The Economists’ Voice, De Gruyter, vol. 2(4), pages 1-7, September.
https://ideas.repec.org/a/bpj/evoice/v2y2005i4n2.html
(Addictions are hard to break)
Club of Rome
In not very closely related news of the “Where are they now?” variety, the Club of Rome have just released an upbeat report on global population. The Guardian (https://www.theguardian.com/world/2023/mar/27/world-population-bomb-may-never-go-off-as-feared-finds-study ):
“The study […] projects that on current trends the world population will reach a high of 8.8 billion before the middle of the century, then decline rapidly. The peak could come earlier still if governments take progressive steps to raise average incomes and education levels. The new forecasts are good news for the global environment. Once the demographic bulge is overcome, pressure on nature and the climate should start to ease, along with associated social and political tensions. But the authors caution that falling birthrates alone will not solve the planet’s environmental problems …”
The current UN estimate for peak population – regularly revised downwards – is 9.7 billion. So the new estimate is a significant drop. With policy support for education of girls etc, the Club of Rome thinks the peak could be even lower, 8.5 billion, and earlier, around 2040. The current total is around 8 billion.

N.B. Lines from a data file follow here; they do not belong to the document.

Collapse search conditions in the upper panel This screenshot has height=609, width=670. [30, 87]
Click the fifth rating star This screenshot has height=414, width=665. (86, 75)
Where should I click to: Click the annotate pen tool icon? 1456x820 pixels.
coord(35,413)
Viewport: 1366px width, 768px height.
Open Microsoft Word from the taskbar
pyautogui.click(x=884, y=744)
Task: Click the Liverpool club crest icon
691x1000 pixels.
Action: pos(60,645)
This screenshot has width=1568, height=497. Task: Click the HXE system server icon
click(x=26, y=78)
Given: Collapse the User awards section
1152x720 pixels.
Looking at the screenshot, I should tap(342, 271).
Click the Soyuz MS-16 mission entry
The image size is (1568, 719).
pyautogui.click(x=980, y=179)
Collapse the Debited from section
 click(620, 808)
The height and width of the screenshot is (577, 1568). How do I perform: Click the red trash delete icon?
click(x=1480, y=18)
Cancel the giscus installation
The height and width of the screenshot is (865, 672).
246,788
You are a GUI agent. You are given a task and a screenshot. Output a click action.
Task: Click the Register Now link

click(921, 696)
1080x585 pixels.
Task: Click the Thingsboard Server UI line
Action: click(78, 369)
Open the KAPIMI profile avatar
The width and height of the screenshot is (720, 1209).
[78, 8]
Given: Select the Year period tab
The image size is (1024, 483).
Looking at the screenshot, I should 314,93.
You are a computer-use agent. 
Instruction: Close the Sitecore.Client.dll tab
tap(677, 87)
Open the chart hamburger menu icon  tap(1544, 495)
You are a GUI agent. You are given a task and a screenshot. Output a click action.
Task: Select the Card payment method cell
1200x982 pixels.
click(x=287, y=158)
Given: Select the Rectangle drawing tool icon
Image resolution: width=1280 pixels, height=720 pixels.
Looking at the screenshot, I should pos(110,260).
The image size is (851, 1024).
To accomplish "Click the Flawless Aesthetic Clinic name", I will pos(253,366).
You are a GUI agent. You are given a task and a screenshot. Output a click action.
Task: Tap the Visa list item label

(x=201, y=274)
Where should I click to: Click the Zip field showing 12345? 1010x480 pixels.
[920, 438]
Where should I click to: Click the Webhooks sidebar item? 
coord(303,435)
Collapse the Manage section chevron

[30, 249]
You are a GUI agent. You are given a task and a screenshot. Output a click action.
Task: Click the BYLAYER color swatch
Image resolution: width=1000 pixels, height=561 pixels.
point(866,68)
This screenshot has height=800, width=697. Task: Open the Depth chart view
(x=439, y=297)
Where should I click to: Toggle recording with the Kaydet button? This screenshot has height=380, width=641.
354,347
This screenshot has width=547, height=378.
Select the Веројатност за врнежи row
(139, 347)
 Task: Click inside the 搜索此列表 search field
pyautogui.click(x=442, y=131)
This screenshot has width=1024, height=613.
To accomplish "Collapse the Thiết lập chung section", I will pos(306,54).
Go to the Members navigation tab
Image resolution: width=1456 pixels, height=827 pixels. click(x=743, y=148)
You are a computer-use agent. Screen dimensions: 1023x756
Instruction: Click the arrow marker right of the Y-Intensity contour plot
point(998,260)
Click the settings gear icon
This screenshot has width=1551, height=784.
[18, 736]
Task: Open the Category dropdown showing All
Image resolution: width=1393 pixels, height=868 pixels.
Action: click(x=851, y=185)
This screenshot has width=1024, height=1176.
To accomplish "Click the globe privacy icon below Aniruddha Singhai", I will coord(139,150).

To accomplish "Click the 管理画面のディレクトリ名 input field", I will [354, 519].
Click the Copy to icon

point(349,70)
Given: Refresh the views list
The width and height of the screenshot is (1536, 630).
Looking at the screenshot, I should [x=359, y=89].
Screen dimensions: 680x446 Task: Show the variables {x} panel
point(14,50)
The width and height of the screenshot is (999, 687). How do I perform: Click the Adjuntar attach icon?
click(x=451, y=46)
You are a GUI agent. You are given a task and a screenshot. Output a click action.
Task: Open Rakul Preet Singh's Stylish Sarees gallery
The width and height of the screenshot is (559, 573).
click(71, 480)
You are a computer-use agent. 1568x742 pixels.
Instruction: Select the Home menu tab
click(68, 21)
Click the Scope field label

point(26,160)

The Club of Rome’s initial “Limits to Growth” report in 1972 got a lot of things wrong, and missed climate change, but it did ask the right question. For which we owe them our thanks. It took until 1987 and Gro Brundtland’s UN commission to identify and popularise the invaluable term “sustainability” as the ecological constraint on proper economic and social development. It is in that form that the Club of Rome’s anxiety has become nominally part of the CW, and regularly cited in the speeches and op-eds of Davos Man. Hypocrisy? Of course. In La Rochefoucault’s great epigram, “hypocrisy is vice’s tribute to virtue”, and its prevalence means the glass is half full, or half empty. You choose.
You-all have heard this before, that the glass is entirely full – just half of it is air? Anyhoo. Good news again, James – thanks!!
I had never heard of the Club of Rome. Interesting.
Apropos of nothing, I saw a good bumper sticker the other day. “World Peace Begins with Your Turn Signal.” (If it’s zero emission of course.)